-- start --

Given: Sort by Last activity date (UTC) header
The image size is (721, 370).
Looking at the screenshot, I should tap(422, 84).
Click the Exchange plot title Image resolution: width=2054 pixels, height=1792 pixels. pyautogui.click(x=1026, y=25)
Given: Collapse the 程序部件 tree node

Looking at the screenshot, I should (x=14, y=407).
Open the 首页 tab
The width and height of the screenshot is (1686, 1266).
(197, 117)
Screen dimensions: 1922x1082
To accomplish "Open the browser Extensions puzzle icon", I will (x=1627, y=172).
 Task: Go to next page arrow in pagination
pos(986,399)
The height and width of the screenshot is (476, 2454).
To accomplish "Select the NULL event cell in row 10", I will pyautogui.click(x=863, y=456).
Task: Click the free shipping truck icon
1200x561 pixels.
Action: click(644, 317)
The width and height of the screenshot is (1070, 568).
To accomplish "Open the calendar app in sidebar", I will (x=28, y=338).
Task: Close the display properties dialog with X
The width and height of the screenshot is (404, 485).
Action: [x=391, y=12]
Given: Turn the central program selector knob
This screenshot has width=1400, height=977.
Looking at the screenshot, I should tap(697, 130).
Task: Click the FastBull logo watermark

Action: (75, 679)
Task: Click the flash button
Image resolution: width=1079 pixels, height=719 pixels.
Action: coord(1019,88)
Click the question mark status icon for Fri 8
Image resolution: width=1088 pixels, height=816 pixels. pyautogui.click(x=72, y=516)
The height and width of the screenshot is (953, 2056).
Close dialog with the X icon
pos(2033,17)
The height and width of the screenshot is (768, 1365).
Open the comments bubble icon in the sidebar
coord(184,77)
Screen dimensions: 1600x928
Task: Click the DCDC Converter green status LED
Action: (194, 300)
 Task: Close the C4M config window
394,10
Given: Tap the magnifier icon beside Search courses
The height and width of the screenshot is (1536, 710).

-- end --

# [Given exercise]
Copy every entry above line for line, changing nothing.

# [Task answer]
Given: Sort by Last activity date (UTC) header
The image size is (721, 370).
Looking at the screenshot, I should tap(422, 84).
Click the Exchange plot title Image resolution: width=2054 pixels, height=1792 pixels. pyautogui.click(x=1026, y=25)
Given: Collapse the 程序部件 tree node

Looking at the screenshot, I should (x=14, y=407).
Open the 首页 tab
The width and height of the screenshot is (1686, 1266).
(197, 117)
Screen dimensions: 1922x1082
To accomplish "Open the browser Extensions puzzle icon", I will (x=1627, y=172).
 Task: Go to next page arrow in pagination
pos(986,399)
The height and width of the screenshot is (476, 2454).
To accomplish "Select the NULL event cell in row 10", I will pyautogui.click(x=863, y=456).
Task: Click the free shipping truck icon
1200x561 pixels.
Action: click(644, 317)
The width and height of the screenshot is (1070, 568).
To accomplish "Open the calendar app in sidebar", I will (x=28, y=338).
Task: Close the display properties dialog with X
The width and height of the screenshot is (404, 485).
Action: [x=391, y=12]
Given: Turn the central program selector knob
This screenshot has width=1400, height=977.
Looking at the screenshot, I should tap(697, 130).
Task: Click the FastBull logo watermark

Action: (75, 679)
Task: Click the flash button
Image resolution: width=1079 pixels, height=719 pixels.
Action: coord(1019,88)
Click the question mark status icon for Fri 8
Image resolution: width=1088 pixels, height=816 pixels. pyautogui.click(x=72, y=516)
The height and width of the screenshot is (953, 2056).
Close dialog with the X icon
pos(2033,17)
The height and width of the screenshot is (768, 1365).
Open the comments bubble icon in the sidebar
coord(184,77)
Screen dimensions: 1600x928
Task: Click the DCDC Converter green status LED
Action: (194, 300)
 Task: Close the C4M config window
394,10
Given: Tap the magnifier icon beside Search courses
The height and width of the screenshot is (1536, 710).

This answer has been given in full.